══ Source passage
Smart Heart necklace combines medicine and design
A collaboration between interior design, art and engineering students at Melbourne’s RMIT University has seen the creation of the ‘Smart Heart’ necklace which aims to collect, store and transmit cardiac data to medical professionals.
RMIT University interior design PhD candidate, Leah Heiss, Keely Macarow, Associate Professor in art, and Paul Beckett, Associate Professor in electronic engineering are working together on the project, which follows a three year Australian Research Council Linkage funded sound and emergency medicine project conducted by RMIT School of Art researchers in conjunction with St Vincent’s Hospital.
A $60,000 Gandel Philanthropy grant, awarded to the RMIT researchers, St Vincent’s Hospital and The Nossal Institute for Global Health, will contribute to the further development of the unisex jewellery piece.
════
══ Information supplied
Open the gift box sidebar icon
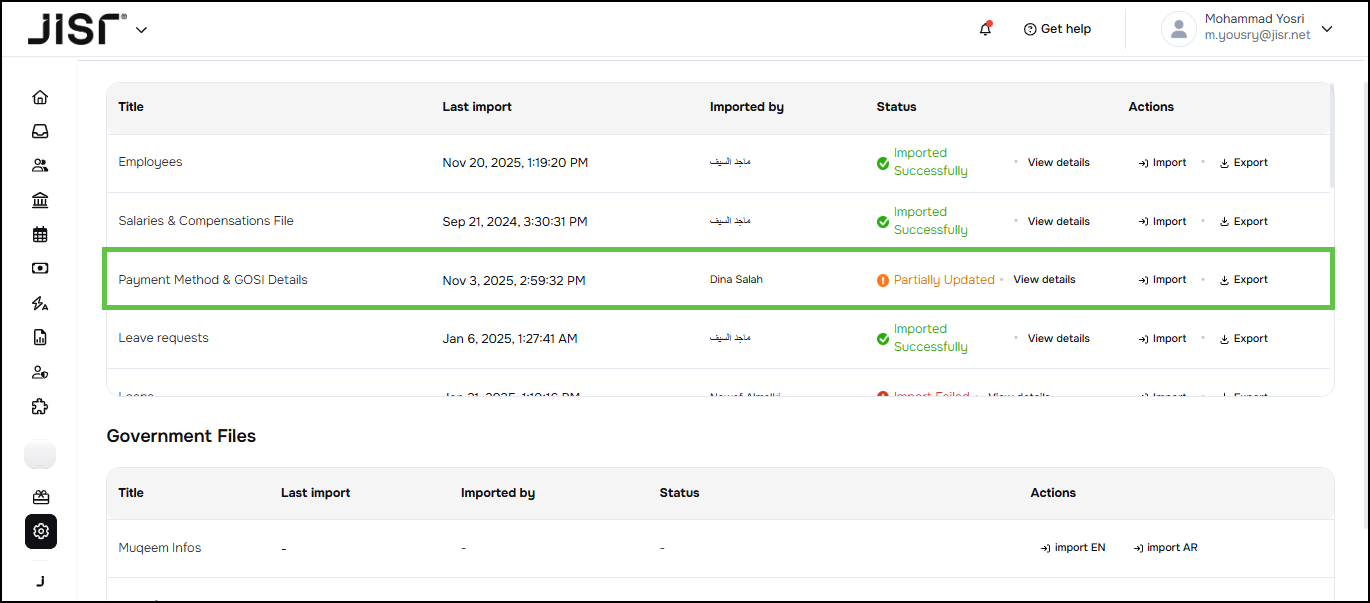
════
-- Problem --
Answer these questions from the article on the Smart Heart necklace above, one answer per line.
(a) At which university do the students who created the necklace study?
(b) How long did the earlier sound and emergency medicine project run?
(c) What was the amount of the Gandel Philanthropy grant?

-- Answer space --
(a) RMIT University in Melbourne
(b) Three years
(c) $60,000